**Page text**
## START
I used to be a music lawyer and I was a bit of an authority (for a while) on sampling and sample clearance in the early ‘90’s.
Then I ran a bunch of dance labels and worked with a lot of electronic artists.
I have cleared a lot of samples but I have released way more records with samples in them that we didn’t bother to clear.
Why?
Because we thought that no-one would notice that we’d used their music - these were generally small specialist underground records - and that if they did, we would be able to agree something after the event, if the need ever arose.
The reality is that it was too much bother and too expensive to try and clear a sample of an obscure and hard to find piece of music or of a snippet of a big successful tune when you knew that your record was going to sell just a few thousand copies - i.e. we felt at the time that the risk was well worth it. And hundreds of thousands of records have been released with uncleared samples in them.
There are very, very few cases where someone who samples a record ends up in court - and there’s two reasons for that.
If your record containing an uncleared sample goes from being an underground momentary thing of interest to a limited audience to about to become a radio/commercial hit of any scale, you will quickly clear or remove/replace the offending sample(s). Well, you will, or the indie or major label that have come to sign your record will do it for you.
It’s when a record appears on everyone’s radar that it becomes time to clear it. At that point, if you don’t, you’re going to be in trouble. Remember the adage ‘“Where there’s a hit there’s a writ” - it is the absolute truth.
Secondly, if your record contains a sample and you didn’t clear it, you are infringing the original owner’s copyright - and they have you ‘bang to rights’. If they do discover your small scale release and if they care enough to contact you and point out your infringement, then in most cases they can see that going to court is pointless as you, the sampler, won’t have any money worth suing you for!
So, generally they approach the sampler and point this fact out and you work out a deal. Hence, court case avoided.
When you sample another person’s music you are reproducing two different copyrights - the recording itself but also the underlying musical work (the song - that part which a music publisher deals with, rather than a record label).
For those that find that a difficult distinction, think of the days when all pop stars sang songs written by songwriters. Think Elvis and Leiber & Stoller.
Leiber & Stoller create the copyright which is the song - it can be written on sheet music before it is ever performed and recorded. Then, when it is performed by Elvis, he (or his record company) have created another different copyright in that recording of that performance. Every new and different recording is a new copyright.
Hopefully you can see that these two copyrights give rise to two income streams - one for the song and one for the recording.
Leiber & Stoller get paid for every radio or live performance of the song (whether that is a spin of the recording or Elvis singing live) and they get paid for every record made (that’s called a mechanical royalty and is paid by the record company - more on that another day as that get’s confusing!). Elvis only gets paid for every record made and sold - that’s the record royalty. (Just to confuse you some more, many countries, but not the US, do have an airplay royalty for the recording as well).
## END
**Task 1**
In the text on music sampling, what is the royalty called that the record company pays to the songwriters for every record made?
**Task 2**
Retype the portion of the text on music sampling that begins at the words "I have cleared" and stops after the words "need ever arose.".
**Task 3**
Continue the text on sampling and sample clearance from the point at which it ends.

**Given information**
## START
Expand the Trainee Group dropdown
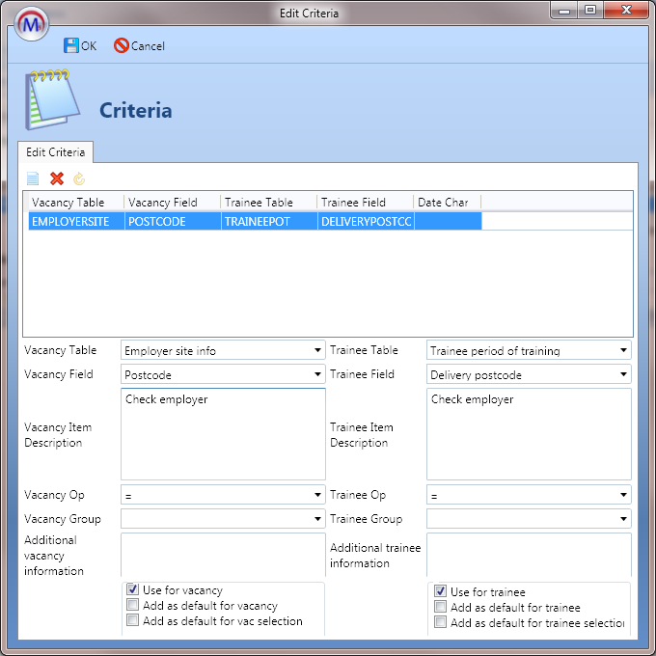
## END
**Exercise output 1**
A mechanical royalty.

**Exercise output 2**
I have cleared a lot of samples but I have released way more records with samples in them that we didn’t bother to clear.
Why?
Because we thought that no-one would notice that we’d used their music - these were generally small specialist underground records - and that if they did, we would be able to agree something after the event, if the need ever arose.

**Exercise output 3**
So when you sample a piece of that recording, you are also sampling the underlying song and you need to get the permission (or ‘clearance’) of all the owners of the copyright in the recording and the song. That means contacting the record company that owns the recording you have sampled but also all the songwriters and/or their music publishers.
Generally the record company will take a fee (perhaps tens of thousands of dollars) and a per unit royalty for every record sold and they may well impose limitations on the use. The songwriters and music publishers will usually take a percentage share in your new song that has sampled theirs. The amounts being down to negotiation.
The thing is, they have you over a barrel. Once you have sampled their work and told them, they can ask for whatever they want.
The Verve gave 100% of the song ‘Bitter Sweet Symphony’ to Jagger and Richards as it sampled a version of one of their songs. Interestingly the recording that they sampled wasn’t the Stones, but an orchestral version by someone else. Read more about that case here.
Once you have the agreement of the copyright owners of the song and recording, you’re set.
This existence of two copyrights also explains the very common misconception amongst musicians that they do not need to worry about sample clearance if they ‘re-record’ a sample. True - if you re-record the sample that you lifted from someone else’s record, you don’t need to clear the recording, because you have made a new one and you own the copyright in that. But, your new recording still reproduces the underlying song and therefore still infringes that unless you clear it. Re-recording deals with half the issue, but don’t forget the other half.
Usually, any little bit is too much.
In fact, the law and exactly how it is applied depends on where in the world you are. There are treaties between countries that aim to apply essentially the same copyright laws throughout the world but there are specific differences.
In very general terms you are infringing the rights of another person’s copyright if you ‘substantially reproduce’ their work. And the definition of what counts as being ‘substantial’ is usually not set out in a country’s relevant copyright law (the Acts or Statutes) but is based on interpretation by judges in cases that go to trial. Then future cases refer back to the decisions in prior trials - this is what is called ‘case law’.
However, since most cases don’t go to trial and get settled or negotiated long before a judge gets to deliberate, there are very few cases that a judge can refer to for guidance. Those few that have gone all the way in the UK and US have led lawyers to err very heavily on the side of caution and that is upheld by the way and the levels at which all involved negotiate clearances on a day to day basis.
In other words, the person being sampled whose permission you are seeking has all the cards.
If you have sampled a single recognisable note, this may well be seen to be ‘substantial’. If any reasonable person listening to your new record could tell that you have used a sample, then it is almost certainly a substantial use and legally requires clearing.
But you can take the drums only from a track and that’s fine, right? Err, no. Probably not.
If you have sampled a recording you fall at the first fence since you cannot deny that those drums (or whatever part you’ve taken) come from the other person’s recording. Given that admission, even the smallest section is probably enough to require permission. I can’t be sure, as it takes a final judgement in a court case to get the definitive view, but should you risk it?
In the real world, if you’re a small-time artist, you may well do just that. And I wouldn’t blame you.
As I said above, hundreds of thousands of records have been released without clearing samples and almost all ‘get away with it’ - particularly so if the release is small-scale and no significant money is made.
But, it is extremely important to note that if you get sued the amount of a claim by the person you have sampled, in most countries, need NOT be related to how much you made from releasing your infringing record.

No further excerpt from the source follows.